Your appendix is a small narrow-necked 10cm/four-inch-long tube attached to the caecum, which is where your small bowel joins your large bowel. Its purpose is unclear, although it contains many immune cells and is thought to play some part in our immunological defences. 

What is appendicitis?

Situated just above the right groin, appendicitis is due to your appendix becoming inflamed. Initially, you will develop pain around your umbilicus (tummy button). As the appendix becomes more inflamed it touches the abdomen wall and you then start to feel the discomfort move from the centre down to the right groin. 
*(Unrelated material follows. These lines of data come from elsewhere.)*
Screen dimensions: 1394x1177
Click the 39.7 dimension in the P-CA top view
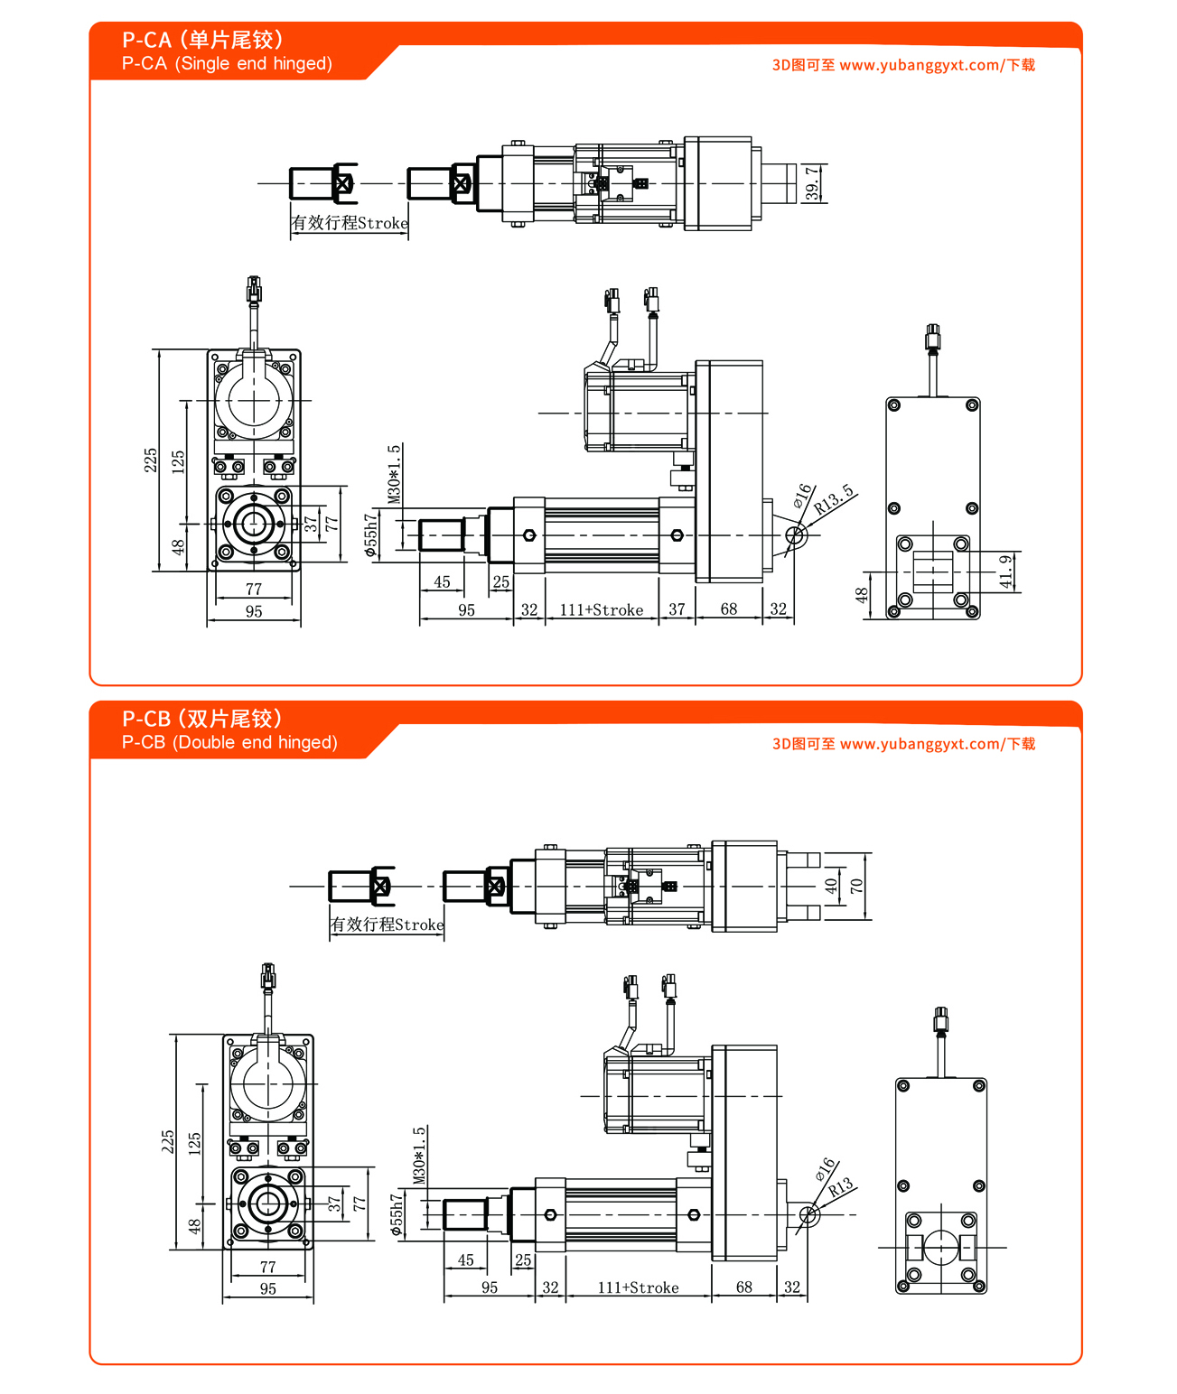coord(813,183)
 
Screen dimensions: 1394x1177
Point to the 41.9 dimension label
coord(1006,572)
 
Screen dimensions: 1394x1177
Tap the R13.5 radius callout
coord(833,499)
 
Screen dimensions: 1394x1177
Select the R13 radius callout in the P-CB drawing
coord(840,1187)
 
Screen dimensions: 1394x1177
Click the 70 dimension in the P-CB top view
coord(856,886)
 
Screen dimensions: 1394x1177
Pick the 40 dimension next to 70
coord(831,886)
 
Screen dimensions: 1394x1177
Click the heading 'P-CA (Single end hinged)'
coord(227,63)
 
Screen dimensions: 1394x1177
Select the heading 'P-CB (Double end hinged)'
coord(229,742)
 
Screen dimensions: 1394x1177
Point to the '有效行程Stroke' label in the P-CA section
coord(350,223)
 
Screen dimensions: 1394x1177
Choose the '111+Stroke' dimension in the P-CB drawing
coord(638,1287)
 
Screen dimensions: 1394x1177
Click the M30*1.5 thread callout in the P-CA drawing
coord(394,474)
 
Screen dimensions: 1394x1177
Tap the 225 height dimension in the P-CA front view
coord(151,460)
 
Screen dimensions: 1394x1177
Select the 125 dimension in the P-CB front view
coord(194,1144)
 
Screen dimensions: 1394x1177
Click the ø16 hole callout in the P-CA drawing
coord(802,495)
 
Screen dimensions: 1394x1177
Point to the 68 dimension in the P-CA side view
coord(729,609)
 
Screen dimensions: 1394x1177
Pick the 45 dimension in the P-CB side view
coord(465,1260)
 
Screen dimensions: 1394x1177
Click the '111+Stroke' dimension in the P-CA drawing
coord(602,610)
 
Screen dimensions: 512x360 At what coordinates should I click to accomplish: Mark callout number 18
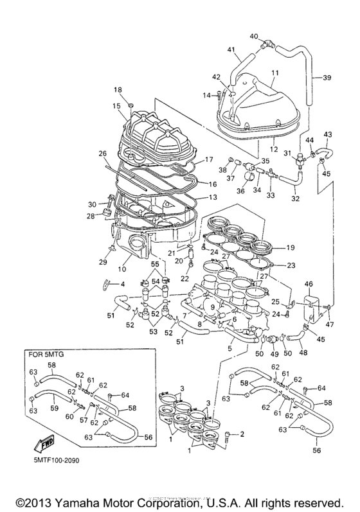(x=118, y=89)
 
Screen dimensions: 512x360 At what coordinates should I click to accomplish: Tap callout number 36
(x=242, y=190)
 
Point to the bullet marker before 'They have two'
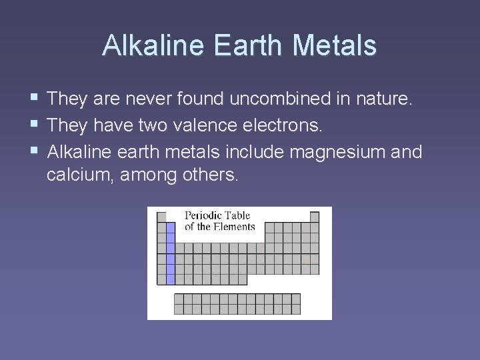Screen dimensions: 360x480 point(34,126)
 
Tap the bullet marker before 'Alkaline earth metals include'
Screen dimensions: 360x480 point(34,152)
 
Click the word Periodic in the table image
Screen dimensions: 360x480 point(204,215)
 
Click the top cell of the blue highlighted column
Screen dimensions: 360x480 point(170,227)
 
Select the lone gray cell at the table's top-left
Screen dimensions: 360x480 point(161,217)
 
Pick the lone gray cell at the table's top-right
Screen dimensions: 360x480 point(315,217)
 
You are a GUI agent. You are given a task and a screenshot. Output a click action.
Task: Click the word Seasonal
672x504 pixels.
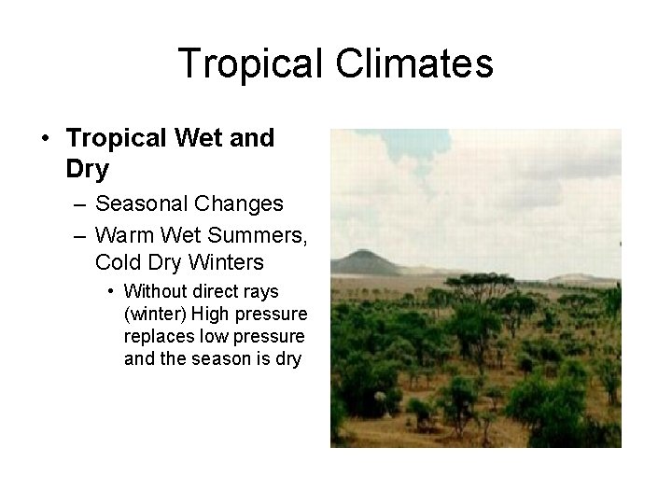pos(137,203)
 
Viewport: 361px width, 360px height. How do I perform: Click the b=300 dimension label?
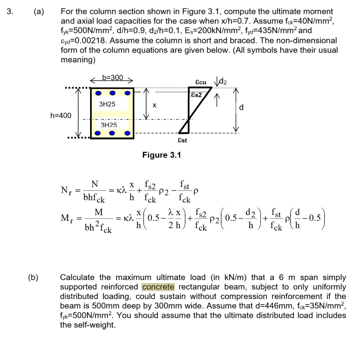(112, 77)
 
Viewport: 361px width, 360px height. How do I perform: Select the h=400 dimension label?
(61, 115)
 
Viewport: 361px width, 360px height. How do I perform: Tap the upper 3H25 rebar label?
(107, 104)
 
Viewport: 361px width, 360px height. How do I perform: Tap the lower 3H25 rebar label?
(109, 125)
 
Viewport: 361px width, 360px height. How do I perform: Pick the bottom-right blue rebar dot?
(127, 133)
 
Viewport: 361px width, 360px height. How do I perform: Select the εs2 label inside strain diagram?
(196, 95)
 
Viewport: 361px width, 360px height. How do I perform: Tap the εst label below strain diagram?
(182, 141)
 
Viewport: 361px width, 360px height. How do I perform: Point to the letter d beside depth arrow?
(241, 107)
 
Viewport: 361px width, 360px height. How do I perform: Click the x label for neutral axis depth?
(154, 105)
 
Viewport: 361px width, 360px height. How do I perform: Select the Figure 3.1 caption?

How do you treat appendicitis?

The usual treatment for appendicitis has been to remove it. The fear is that it might perforate and leads to peritonitis and possible death. However, this traditional treatment is increasingly being challenged. 

Treating appendicitis with antibiotics or surgery

A paper from the British Medical Journal (BMJ) discusses a recent study which was in the American College of Surgeons journal comparing antibiotic treatment with traditional surgical removal. 

The researchers studied 1552 patients across 25 hospitals and compared patients treated with a 10-day course of antibiotics versus the usual surgical removal. They concluded that antibiotics were ‘not inferior’ to an operation as judged by patients completing a quality-of-life questionnaire 30 days after the event. However, by 90 days, more than a quarter of the antibiotic group had gone on to have an operation. 

Complications were also more frequent in the antibiotic group. 

The take-home message however is pretty clear – seven out of 10 patients with appendicitis avoided the need for surgery. But of course, no operation is without risk, so initially using a conservative treatment is undoubtedly the safest approach. 

Paul Zollinger-Read CBE

Group Medical Director 

The views expressed in the blog are my own personal views and are not intended as medical advice.